Alors que tous les candidats aux municipales ne se sont pas encore déclarés, le projet de chaudière CSR sur le site de l’unité de méthanisation Amétyst est au cœur des débats. C’est déjà un des thèmes forts de la campagne et fait déjà office de véritable marqueur sur la question de l’environnement et de la santé publique.

Ils sont contre le CSR

Parmi les candidats déclarés, sans surprise, la tête de liste écologiste du Printemps montpelliérain, Jean-Louis Roumégas, est contre, considérant que le CSR sera plutôt une chaudière à plastiques puisqu’il est prévu que cet incinérateur brûle plusieurs dizaines de milliers de tonnes de déchets par an non recyclables, dont du plastique. Ce qui reste d’être une véritable bombe à retardement en termes de santé publique. Une position que partagent Isabelle Perrein, la tête de liste d’Aimer Montpellier, et Mohed Altrad.
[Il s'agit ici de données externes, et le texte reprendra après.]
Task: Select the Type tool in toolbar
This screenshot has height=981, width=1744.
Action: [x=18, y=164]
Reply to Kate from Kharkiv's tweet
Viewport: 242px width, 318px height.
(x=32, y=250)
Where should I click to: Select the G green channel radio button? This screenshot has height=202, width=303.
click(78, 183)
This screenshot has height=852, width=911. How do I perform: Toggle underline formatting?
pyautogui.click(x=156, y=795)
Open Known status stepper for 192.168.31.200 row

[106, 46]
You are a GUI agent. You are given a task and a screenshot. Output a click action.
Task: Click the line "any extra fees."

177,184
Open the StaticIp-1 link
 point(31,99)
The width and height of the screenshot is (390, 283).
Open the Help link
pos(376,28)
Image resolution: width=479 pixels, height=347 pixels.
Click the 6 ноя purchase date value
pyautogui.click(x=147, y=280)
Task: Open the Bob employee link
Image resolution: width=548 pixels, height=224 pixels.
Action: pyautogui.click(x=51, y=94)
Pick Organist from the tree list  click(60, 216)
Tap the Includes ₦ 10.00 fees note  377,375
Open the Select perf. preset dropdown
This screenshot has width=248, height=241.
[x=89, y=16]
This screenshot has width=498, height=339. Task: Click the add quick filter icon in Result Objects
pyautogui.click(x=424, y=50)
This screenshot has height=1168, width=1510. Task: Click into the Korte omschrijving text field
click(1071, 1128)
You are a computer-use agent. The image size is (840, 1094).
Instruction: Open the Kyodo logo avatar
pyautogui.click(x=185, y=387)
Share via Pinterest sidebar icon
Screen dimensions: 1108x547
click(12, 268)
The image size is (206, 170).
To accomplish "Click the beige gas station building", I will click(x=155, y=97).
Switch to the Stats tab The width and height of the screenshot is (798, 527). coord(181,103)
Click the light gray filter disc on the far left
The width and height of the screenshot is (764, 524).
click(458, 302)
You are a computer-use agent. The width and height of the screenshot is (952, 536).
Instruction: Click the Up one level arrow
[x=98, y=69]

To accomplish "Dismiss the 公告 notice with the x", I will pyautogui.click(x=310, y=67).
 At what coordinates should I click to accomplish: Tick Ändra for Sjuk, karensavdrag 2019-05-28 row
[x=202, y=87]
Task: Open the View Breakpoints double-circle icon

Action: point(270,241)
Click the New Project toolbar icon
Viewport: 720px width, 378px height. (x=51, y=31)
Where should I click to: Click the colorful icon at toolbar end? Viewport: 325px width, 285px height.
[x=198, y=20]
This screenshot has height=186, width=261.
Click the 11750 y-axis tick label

Michaël Delafosse pour le CSR

Du côté des partisans, le maire sortant et de nouveau en lice, Michaël Delafosse, n’a pas changé sa position : c’est oui au CSR pour mettre un terme au coût exorbitant de l’exportation des déchets non méthanisables vers d’autres sites et au trafic sur les routes de plus de 4 000 camions pour aller enfouir ou brûler une partie de ces déchets ailleurs. Quant à la tête de liste LFI, Nathalie Oziol, elle se retrouve prise entre deux feux. D’un côté elle ne peut discréditer son suppléant René Revol, qui porte ce projet pour la métropole. De l’autre, la candidate ne peut trahir les priorités des Insoumis de réduction des déchets à la source. La tête de liste du Printemps montpelliérain Jean-Louis Roumégas en fait de plus une condition sine qua non avant une éventuelle fusion de leur liste respective.